→ Task description
Rewrite the lines below as a numbered list, dropping any blank lines.

→ Stored rows
=-=-=
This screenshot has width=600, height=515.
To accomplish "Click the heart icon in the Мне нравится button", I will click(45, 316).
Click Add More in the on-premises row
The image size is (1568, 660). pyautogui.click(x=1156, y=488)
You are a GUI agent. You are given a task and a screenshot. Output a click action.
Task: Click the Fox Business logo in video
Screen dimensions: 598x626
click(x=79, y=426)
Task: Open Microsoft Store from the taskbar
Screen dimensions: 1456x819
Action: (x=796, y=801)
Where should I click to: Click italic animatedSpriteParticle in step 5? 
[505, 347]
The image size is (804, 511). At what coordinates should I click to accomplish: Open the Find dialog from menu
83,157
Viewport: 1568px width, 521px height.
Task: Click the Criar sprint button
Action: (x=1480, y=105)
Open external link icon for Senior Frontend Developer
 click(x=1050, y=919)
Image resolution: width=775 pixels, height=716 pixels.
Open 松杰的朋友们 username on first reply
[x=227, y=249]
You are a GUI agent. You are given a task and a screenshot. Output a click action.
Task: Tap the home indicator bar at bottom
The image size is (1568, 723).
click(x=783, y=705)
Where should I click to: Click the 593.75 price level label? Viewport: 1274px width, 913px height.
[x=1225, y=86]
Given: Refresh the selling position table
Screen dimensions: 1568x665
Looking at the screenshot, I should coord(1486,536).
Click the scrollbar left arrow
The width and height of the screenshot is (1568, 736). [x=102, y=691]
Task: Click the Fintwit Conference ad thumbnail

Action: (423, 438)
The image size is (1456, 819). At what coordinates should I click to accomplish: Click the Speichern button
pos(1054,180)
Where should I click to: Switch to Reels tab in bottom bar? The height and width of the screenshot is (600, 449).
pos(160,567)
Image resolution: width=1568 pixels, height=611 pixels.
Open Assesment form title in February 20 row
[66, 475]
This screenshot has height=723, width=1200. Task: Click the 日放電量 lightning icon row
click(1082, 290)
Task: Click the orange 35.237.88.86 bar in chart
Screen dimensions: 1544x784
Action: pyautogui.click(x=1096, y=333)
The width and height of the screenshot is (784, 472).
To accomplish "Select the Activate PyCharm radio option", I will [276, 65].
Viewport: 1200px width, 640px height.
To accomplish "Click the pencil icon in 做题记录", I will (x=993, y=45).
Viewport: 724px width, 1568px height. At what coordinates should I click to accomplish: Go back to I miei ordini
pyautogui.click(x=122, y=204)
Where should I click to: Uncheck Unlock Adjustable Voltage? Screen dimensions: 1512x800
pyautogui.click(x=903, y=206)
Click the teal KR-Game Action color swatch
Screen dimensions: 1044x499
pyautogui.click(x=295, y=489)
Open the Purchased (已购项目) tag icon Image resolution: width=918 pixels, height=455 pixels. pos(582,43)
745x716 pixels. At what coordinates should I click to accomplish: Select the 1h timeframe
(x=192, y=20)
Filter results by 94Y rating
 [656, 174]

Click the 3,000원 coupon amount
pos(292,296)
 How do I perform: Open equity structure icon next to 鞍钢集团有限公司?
=-=-=
→ Correct answer
1. This screenshot has width=600, height=515.
2. To accomplish "Click the heart icon in the Мне нравится button", I will click(45, 316).
3. Click Add More in the on-premises row
4. The image size is (1568, 660). pyautogui.click(x=1156, y=488)
5. You are a GUI agent. You are given a task and a screenshot. Output a click action.
6. Task: Click the Fox Business logo in video
7. Screen dimensions: 598x626
8. click(x=79, y=426)
9. Task: Open Microsoft Store from the taskbar
10. Screen dimensions: 1456x819
11. Action: (x=796, y=801)
12. Where should I click to: Click italic animatedSpriteParticle in step 5? 
13. [505, 347]
14. The image size is (804, 511). At what coordinates should I click to accomplish: Open the Find dialog from menu
15. 83,157
16. Viewport: 1568px width, 521px height.
17. Task: Click the Criar sprint button
18. Action: (x=1480, y=105)
19. Open external link icon for Senior Frontend Developer
20.  click(x=1050, y=919)
21. Image resolution: width=775 pixels, height=716 pixels.
22. Open 松杰的朋友们 username on first reply
23. [x=227, y=249]
24. You are a GUI agent. You are given a task and a screenshot. Output a click action.
25. Task: Tap the home indicator bar at bottom
26. The image size is (1568, 723).
27. click(x=783, y=705)
28. Where should I click to: Click the 593.75 price level label? Viewport: 1274px width, 913px height.
29. [x=1225, y=86]
30. Given: Refresh the selling position table
31. Screen dimensions: 1568x665
32. Looking at the screenshot, I should coord(1486,536).
33. Click the scrollbar left arrow
34. The width and height of the screenshot is (1568, 736). [x=102, y=691]
35. Task: Click the Fintwit Conference ad thumbnail
36. Action: (423, 438)
37. The image size is (1456, 819). At what coordinates should I click to accomplish: Click the Speichern button
38. pos(1054,180)
39. Where should I click to: Switch to Reels tab in bottom bar? The height and width of the screenshot is (600, 449).
40. pos(160,567)
41. Image resolution: width=1568 pixels, height=611 pixels.
42. Open Assesment form title in February 20 row
43. [66, 475]
44. This screenshot has height=723, width=1200. Task: Click the 日放電量 lightning icon row
45. click(1082, 290)
46. Task: Click the orange 35.237.88.86 bar in chart
47. Screen dimensions: 1544x784
48. Action: pyautogui.click(x=1096, y=333)
49. The width and height of the screenshot is (784, 472).
50. To accomplish "Select the Activate PyCharm radio option", I will [276, 65].
51. Viewport: 1200px width, 640px height.
52. To accomplish "Click the pencil icon in 做题记录", I will (x=993, y=45).
53. Viewport: 724px width, 1568px height. At what coordinates should I click to accomplish: Go back to I miei ordini
54. pyautogui.click(x=122, y=204)
55. Where should I click to: Uncheck Unlock Adjustable Voltage? Screen dimensions: 1512x800
56. pyautogui.click(x=903, y=206)
57. Click the teal KR-Game Action color swatch
58. Screen dimensions: 1044x499
59. pyautogui.click(x=295, y=489)
60. Open the Purchased (已购项目) tag icon Image resolution: width=918 pixels, height=455 pixels. pos(582,43)
61. 745x716 pixels. At what coordinates should I click to accomplish: Select the 1h timeframe
62. (x=192, y=20)
63. Filter results by 94Y rating
64.  [656, 174]
65. Click the 3,000원 coupon amount
66. pos(292,296)
67.  How do I perform: Open equity structure icon next to 鞍钢集团有限公司?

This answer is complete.